| Task requirements |
In full and without alteration, write out the records.

| Material shown |
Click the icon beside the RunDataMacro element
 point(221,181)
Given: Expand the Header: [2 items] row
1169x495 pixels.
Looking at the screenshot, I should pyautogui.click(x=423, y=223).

| Completed task |
Click the icon beside the RunDataMacro element
 point(221,181)
Given: Expand the Header: [2 items] row
1169x495 pixels.
Looking at the screenshot, I should pyautogui.click(x=423, y=223).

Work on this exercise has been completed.